If your code always uses 4 digits year at this very moment, then your code uses explicit to_date conversions. That's good and would even work if you changed your NLS_DATE_FORMAT to some uncommon format.
So, are you only changing NLS_DATE_FORMAT for your queries? Then remember that
Oracle will alwyas order your dates right, whether or not you change
NLS_DATE_FORMAT:
select my_date
from my_table
order by my_date;
might get you
01-JAN-99 31-DEC-99 01-JAN-00 29-FEB-00
I'd either set NLS_DATE_FORMAT to DD-MON-RRRR, DD-MON-RR or leave it at DD-MON-YY. I would never set it to use YYYY for whenever you forget to give Oracle indeed 4 digits, it will treat your year as in the very first century.
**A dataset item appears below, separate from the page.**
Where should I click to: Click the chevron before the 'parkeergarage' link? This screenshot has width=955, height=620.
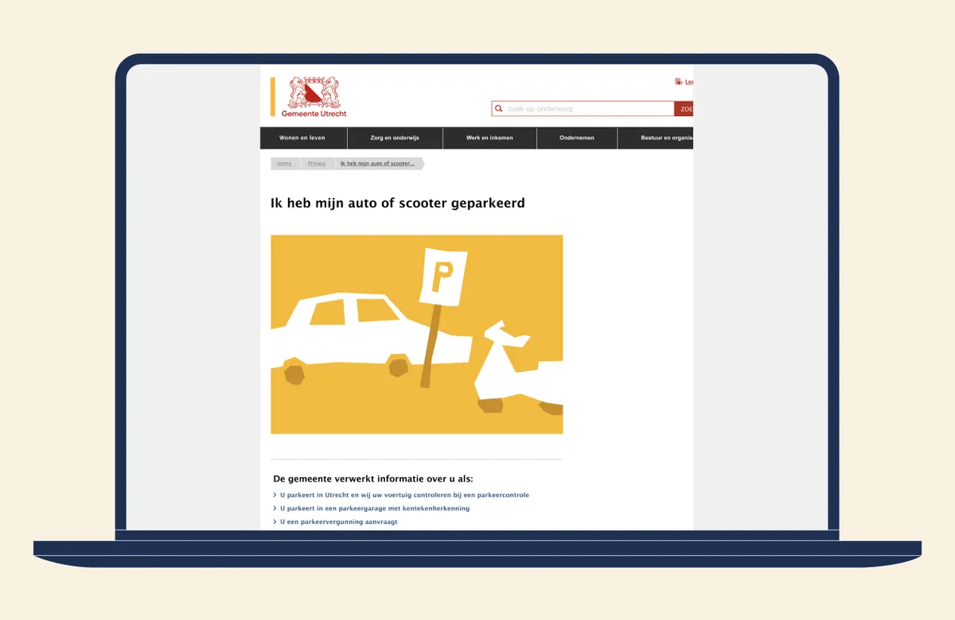(x=275, y=509)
Like it makes sense that Oracle prefixes a zero to the day when you enter 1-JAN-1999 instead of 01-JAN-1999, it also makes sense that Oracle prefixes two zeroes when you enter 01-JAN-99 instead of 01-JAN-1999 -- which would get you 0099...
alter session set NLS_DATE_FORMAT='DD-MON-YYYY' select to_char( to_date( '01-Jan-99'), 'DD-Mon-YYYY') from dual;
So, I'd prefer DD-MON-YY (which would also get you an error whenever in your code no explicit to_date is used and a user enters 4 digits) instead of DD-MON-YYYY. Best would be RRRR, second best RR.